Concern also abound that Democratic wins in midterm elections may once again raise a rallying cry around drug pricing reform, driving a return to uncertainty in the sector similar to years past when Hillary Clinton’s tweets rocked the market.
- “Stocks – as well as investor sentiment – continue to whipsaw wildly from one day to the next, making it virtually impossible to see which direction will hold as we move into 2018”
- Tax reform may give biotech sector a boost in the first half of the year, although there may be more focus on partnering over traditional M&A, which may frustrate investors and lead to more exits
- Earnings expectations may be a challenge and could drive investor money toward small- to mid-cap companies, if not out of biotech entirely
- Key catalysts that may drive sector sentiment include results from Incyte Corp in melanoma, Alexion Pharmaceuticals Inc. in a very rare blood disorder known as paroxysmal nocturnal hemoglobinuria, and Biogen Inc. data in Alzheimer’s
- “We advocate selectivity going into 2018 following a solid rebound for health care in 2017,” possibility of Democratic wins in midterm elections may “add uncertainty” as the debate over drug pricing reform could reignite under Democrats
- Sector growth expectations “are now measured” and likely to be no better than the broader market; U.S. equity strategist calls for “an earnings-driven bull market,” hinged on tax reform, continuing in 2018
- “Seeing early signs of a bottoming of the beleaguered generic sector with commentary on rationalization of manufacturing capacity and portfolios from the largest players” including Teva Pharmaceutical Industries Ltd. and Novartis AG
- New ideas for conviction list; BioMarin Pharmaceutical Inc., Alnylam Pharmaceuticals Inc. and Hologic Inc.

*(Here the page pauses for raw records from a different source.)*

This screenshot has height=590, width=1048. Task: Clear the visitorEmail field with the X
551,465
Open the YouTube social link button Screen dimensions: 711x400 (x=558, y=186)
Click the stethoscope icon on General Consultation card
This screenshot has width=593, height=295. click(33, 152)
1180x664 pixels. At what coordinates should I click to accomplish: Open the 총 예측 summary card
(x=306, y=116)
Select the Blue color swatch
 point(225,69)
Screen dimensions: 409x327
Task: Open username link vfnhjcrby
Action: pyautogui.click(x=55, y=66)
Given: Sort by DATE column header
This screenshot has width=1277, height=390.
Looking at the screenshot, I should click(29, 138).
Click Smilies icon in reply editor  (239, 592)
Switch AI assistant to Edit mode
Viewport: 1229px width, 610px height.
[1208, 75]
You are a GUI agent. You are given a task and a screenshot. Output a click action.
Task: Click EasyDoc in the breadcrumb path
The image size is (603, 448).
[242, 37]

- “We see opportunity in high conviction ideas given limited 2018 investor conviction. Potential M&A from tax reform is balanced by a potential increase in political noise, but high sector innovation remains encouraging.”
- Amgen Inc. may benefit the most from tax reform, bringing back about $39 billion from overseas cash; Biogen Inc., Celgene Corp., Alexion Pharmaceuticals Inc. and Gilead Sciences Inc. are the most likely to make deals to pad their pipelines
- There’s a lack of clinical catalysts for large-caps next year, focus for Gilead likely on reimbursement complications and patient demand for its CAR-T therapy while Vertex Pharmaceuticals Inc. investors are awaiting the company’s triple-drug cocktail for cystic fibrosis to reach the market
- Among small- to mid-caps with potential catalysts that may move shares 20 percent or more are: Biohaven Pharmaceutical Holding Company Ltd. with late-stage migraine therapy results in 1Q, Portola Pharmaceuticals Inc. with regulatory approval decisions on Bevyxxa manufacturing and AndexXa, Global Blood Therapeutics Inc. on initial data from “Hope” study in first half and DBV Technologies with an update on the regulatory path forward for its peanut allergy treatment, Viaskin
- 2018 viewed as a “repair year” ahead of large cap biotech new product cycle in 2019
- Key catalysts ahead include; Gilead results for its autoimmune drug with Galapagos NV and in a liver disease known as NASH; Celgene data for ozanimod in ulcerative colitis; Biogen’s Alzheimer’s data and results and commercial drug launch for Vertex’s triple combo
- Celgene may use its $8 billion overseas cash and $50 billion in free cash flow to buy more assets in the coming years
- M&A will be key for generalists to return to the biotech sector with repatriation of overseas cash a potential trigger; “if M&A fails to materialize, selectivity may again become increasingly important”
- Sees estimates for earnings “broadly achievable” after a rough third quarter for biotech bellwethers
- Clinical catalysts are “an omnipresent risk”
- Top long ideas include Celgene, Puma Biotech while shorts include Amgen and Tesaro
- “We believe industry consolidation is inevitable but our caution is driven by the fact that we can’t predict when this important trend will play out.”
- Large caps viewed as “better source” of investments ideas than mega-caps
- Top picks for next year are Incyte Corp, Vertex, Sarepta Therapeutics Inc., Puma Biotechnology Inc., and Tesaro Inc.